Objective: Examine whether self-reported cognitive symptoms, an indicator of need, were associated with the likelihood that Veterans with moderate-severe traumatic brain injury (msTBI) received a cognitive rehabilitation referral. We also explored whether non-clinical factors modified the relationship between cognitive symptoms and receipt of a referral.
Setting: Veterans Health Administration (VHA).
Participants: Veterans with msTBI, determined using Comprehensive Traumatic Brain Injury Evaluation data from 2013-2023 (n = 10 790).
Design: Cross-sectional study of VHA medical record data. Modified Poisson regression modelled the likelihood of cognitive rehabilitation referral based on cognitive symptom severity and non-clinical predisposing (eg, race/ethnicity) and enabling (eg, drive time) factors. Models were specified to explain referral to occupational therapy (OT), speech-language pathology (SLP), and neuropsychology. Statistical interactions determined whether non-clinical factors modified the relationship between cognitive symptoms and referral.
Main measures: Cognitive rehabilitation referrals, identified using a validated algorithm detecting key phrases in unstructured consult data. Self-reported cognitive symptom severity measuring using the Neurobehavioral Symptom Inventory.

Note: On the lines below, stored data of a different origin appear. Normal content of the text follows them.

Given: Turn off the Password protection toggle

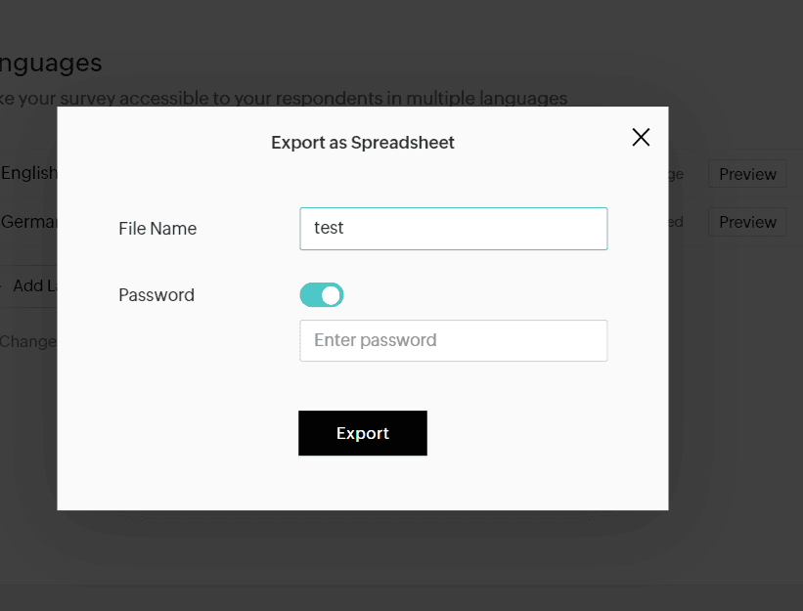Looking at the screenshot, I should pos(322,294).
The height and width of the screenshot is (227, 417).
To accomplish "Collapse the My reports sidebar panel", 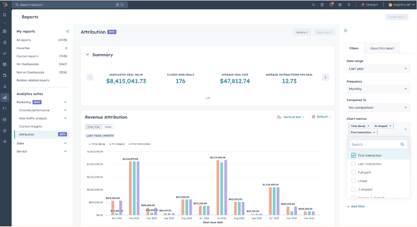I will pyautogui.click(x=67, y=31).
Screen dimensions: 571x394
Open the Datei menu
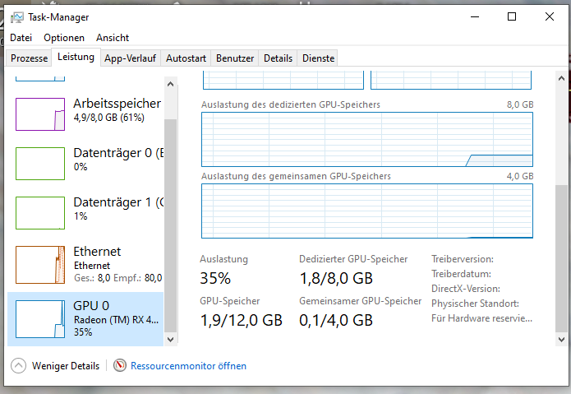click(21, 38)
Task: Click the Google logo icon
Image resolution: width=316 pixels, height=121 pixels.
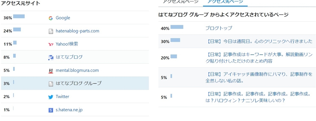Action: [x=51, y=18]
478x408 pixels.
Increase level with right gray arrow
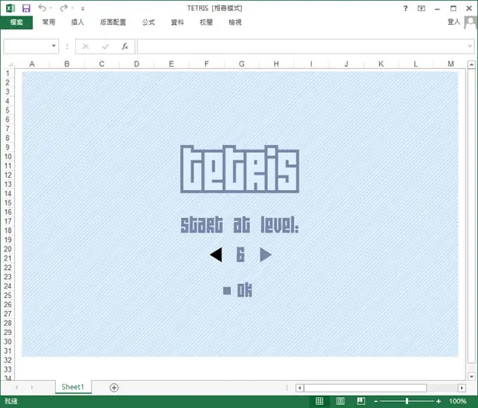[266, 254]
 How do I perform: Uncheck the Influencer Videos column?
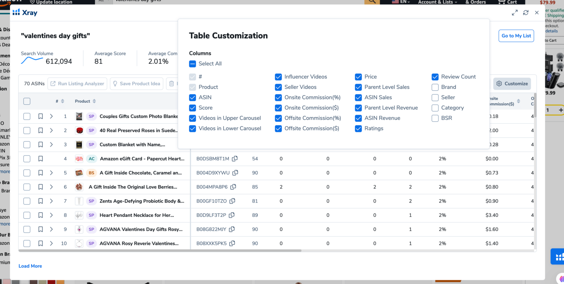(x=278, y=77)
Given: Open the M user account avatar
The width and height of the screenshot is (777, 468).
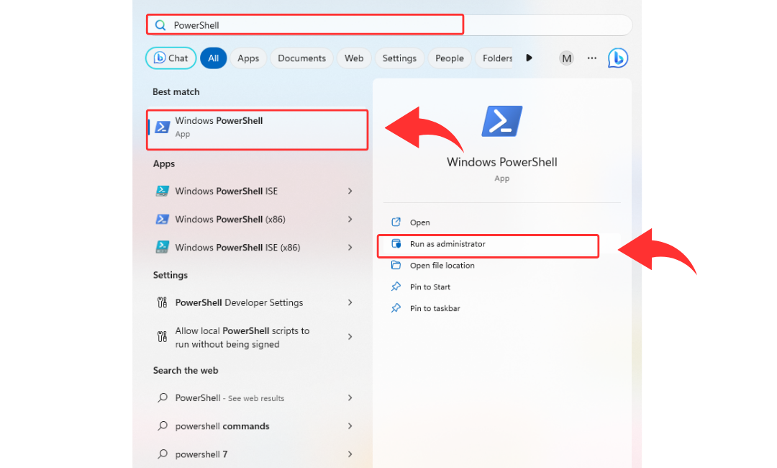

Results: Only 35% received a cognitive rehabilitation referral, with SLP services being the most common discipline (25%). Veterans with more severe self-reported cognitive symptoms were more likely to receive a referral (relative risk [RR], 1.06; 99% confidence interval [CI], 1.05-1.08), and this relationship was stable in discipline-specific models. However, many Veterans without a referral reported disabling cognitive challenges, indicating unmet need. Non-clinical factors-including drive time (RR, 0.86; 95% CI, 0.77-0.97) and rurality (RR, 0.92; 95% CI, 0.85-0.99)-were associated with receipt of a referral, though these relationships varied across discipline-specific models. Interactions did not provide support for non-clinical factors modifying the relationship between cognitive symptoms and receipt of a referral.
Conclusions: While cognitive rehabilitation services tend to be allocated to those in need, results revealed gaps in access. Findings can guide development of strategies expanding access to cognitive rehabilitation among Veterans with msTBI, enhancing clinical outcomes.